What is expected: Retype exactly the lines from the one containing "Screen dimensions: 956x538" through the last line of the records below, including both, and leave out any pictures.
─── Data ───
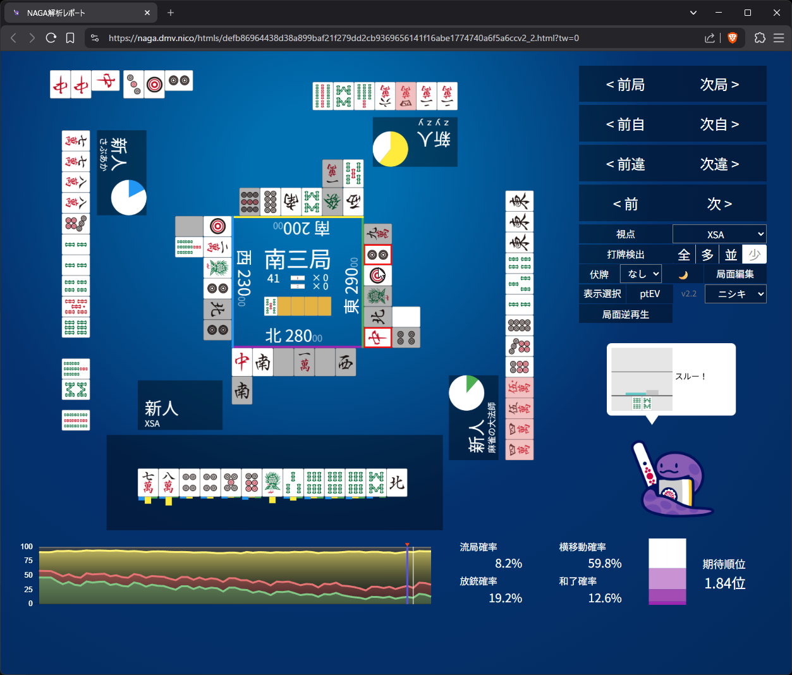The width and height of the screenshot is (792, 675).
Task: Click the 局面編集 button
Action: (x=734, y=274)
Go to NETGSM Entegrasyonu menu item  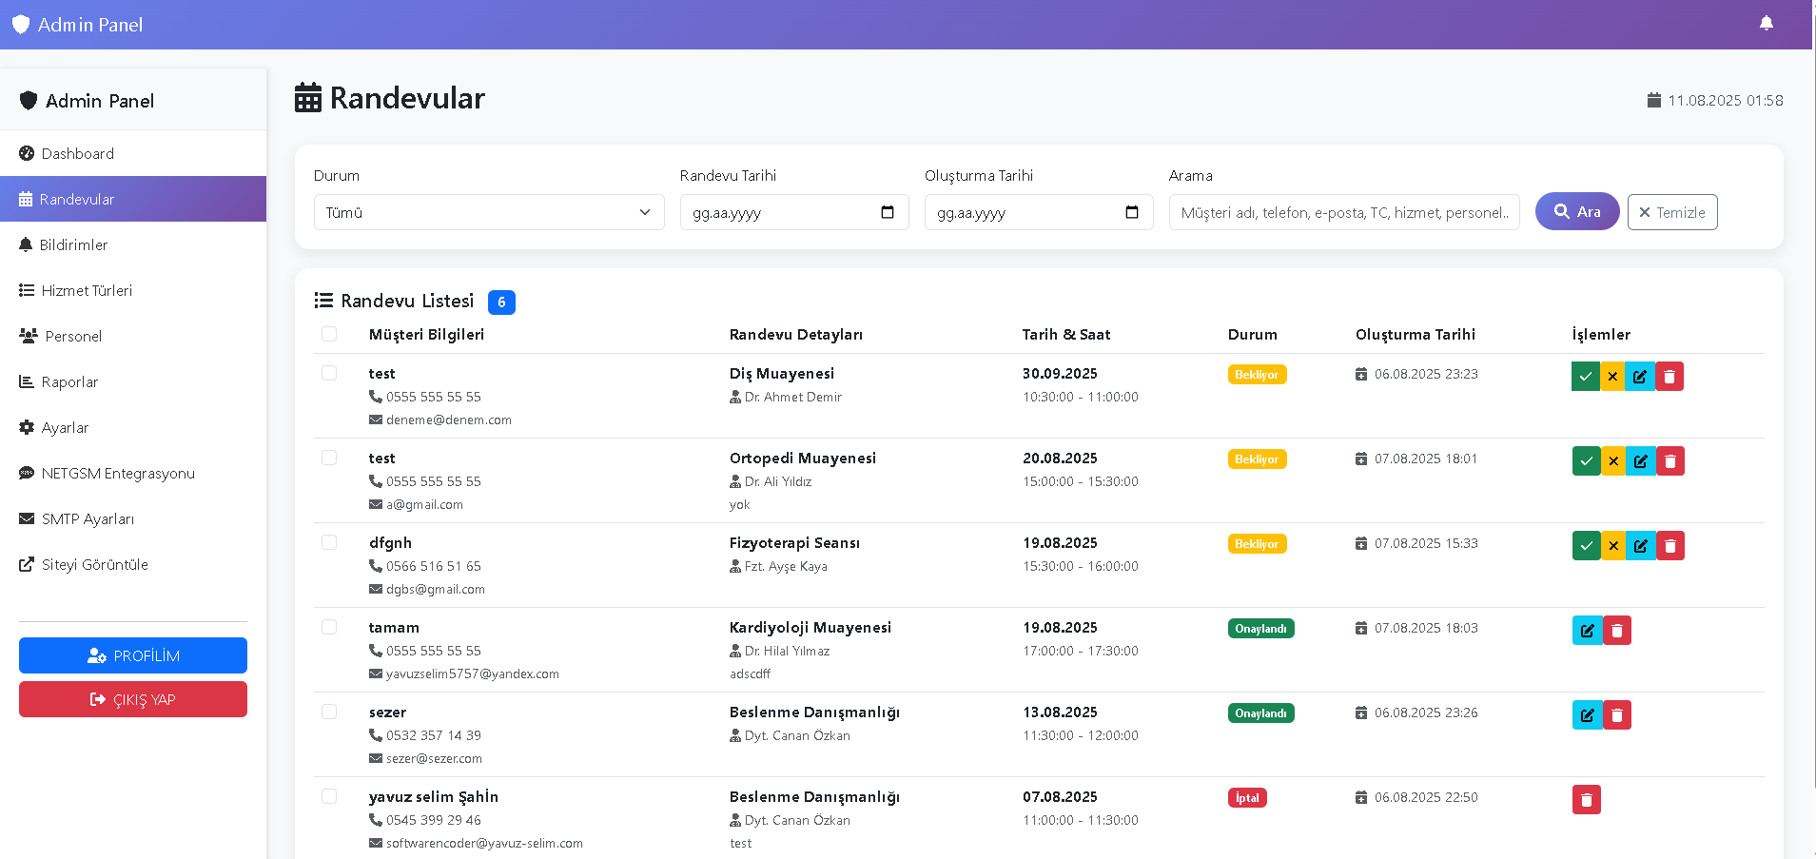[x=118, y=473]
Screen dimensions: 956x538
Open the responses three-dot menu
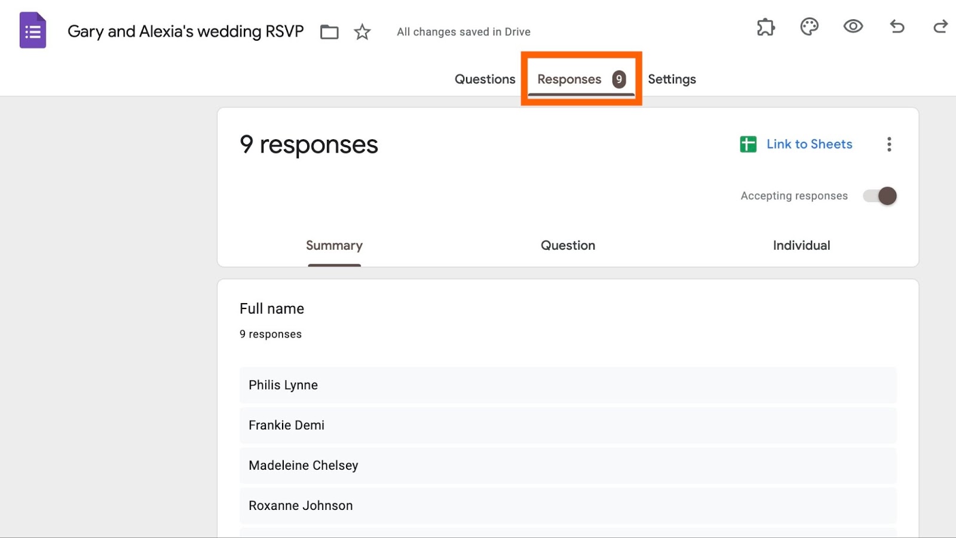[889, 144]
───
Final answer:
Screen dimensions: 956x538
Open the responses three-dot menu
[889, 144]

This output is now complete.